Di
fronte ad eventi come l’applauso agli assassini di Aldrovandi da parte del Sap,
il Sindacato Autonomo di Polizia, io non mi accontento di condannare.
Io
voglio di più.
Voglio
capire.
Perché
se non ci prendiamo un tempo per far sedimentare la rabbia e lasciare che su
di essa prevalga la quiete della ragione, noi non siamo uomini.
Siamo
bestie.
Così
sono andato da uno di quei poliziotti che applaudivano, un collega dei quattro
condannati, e gli ho parlato. La sua divisa mi faceva un po’ paura, e pure quella pistola nascosta, simbolo di potere ed eterno strumento di lotta tra il
bene e il male. Ma mi sono fatto coraggio, perché volevo concedergli il diritto
di spiegarsi, quel diritto sacrosanto da cui nessuno di noi può essere escluso.
Volevo
credere che non fosse tutto così brutto e senza speranza.
Volevo
che ci fosse una giustizia.
Così
gli ho messo una mano sulla spalla, squadrata e possente sotto la divisa, e gli
ho detto: “Io non ti giudico, non ancora. Tu sei tu, io sono io. Tu sei un uomo,
io sono un uomo. Siamo uguali davanti al destino e io chiedo a te di
raccontarmi chi sei e quali sono i motivi di quell’applauso.
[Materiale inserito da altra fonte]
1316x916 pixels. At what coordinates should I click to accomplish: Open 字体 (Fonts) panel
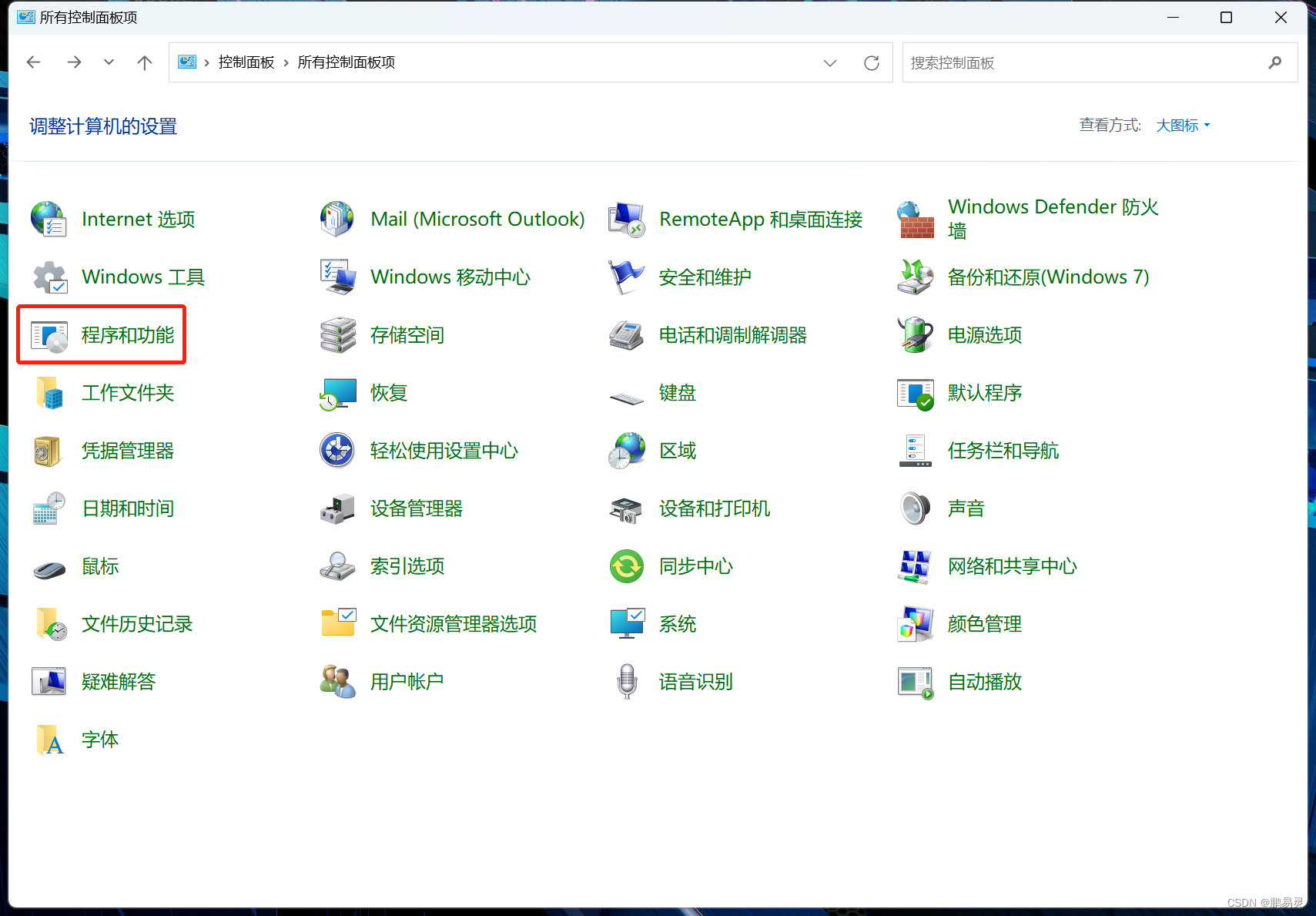(x=99, y=739)
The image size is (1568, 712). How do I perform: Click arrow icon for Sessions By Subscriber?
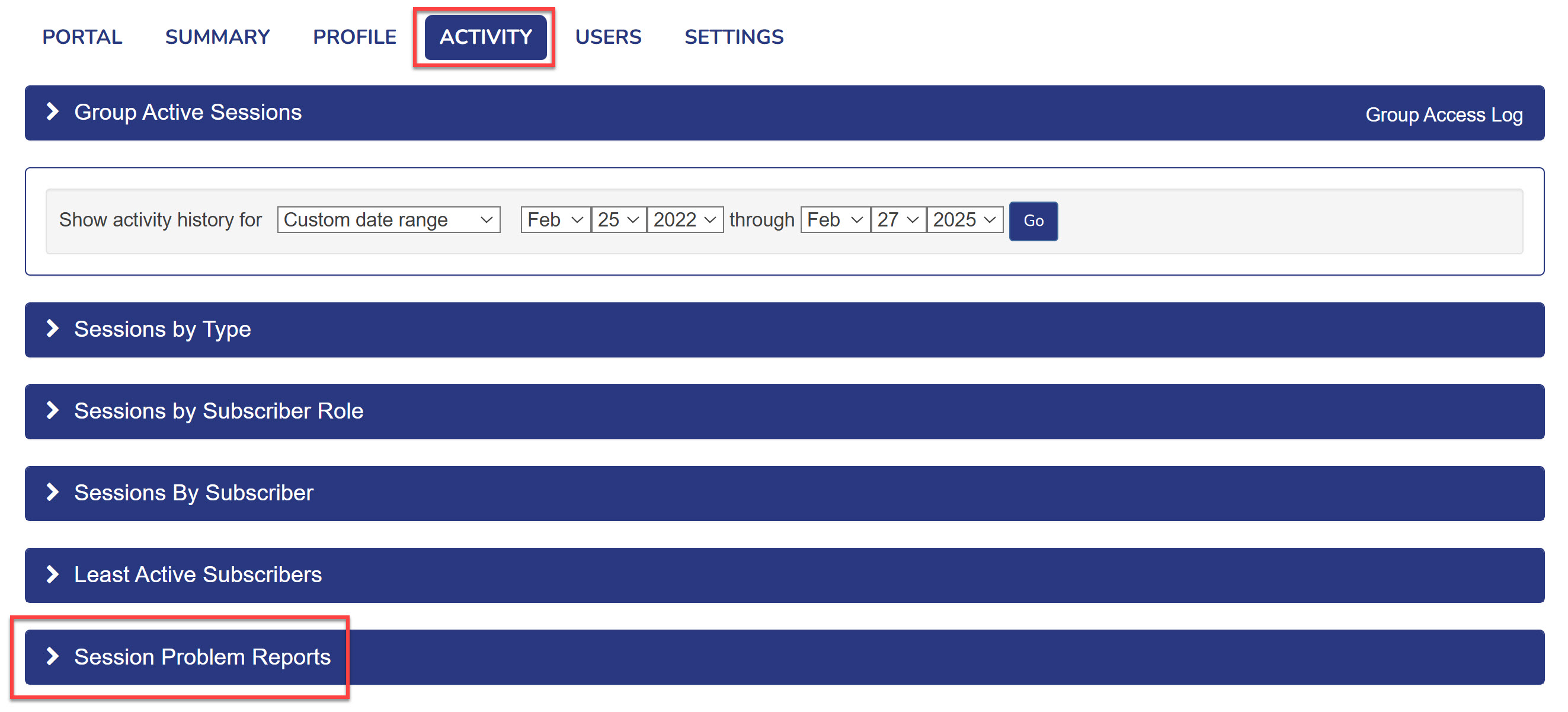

Mettiamo da parte
le passioni, dimentichiamo rancori che non ci appartengono e lasciamo che sia
solo la nostra intelligenza a parlare”.
Lui,
uomo tra gli uomini, divisa tra le divise, mi ha guardato dritto negli occhi e ha
risposto con tutta la forza del suo pensiero.
“Nghh
gneee bllfff nguu bafanàààà!”
A
posto amico.
Ho
capito perfettamente.
Ho capito tutto.
Ho capito tutto.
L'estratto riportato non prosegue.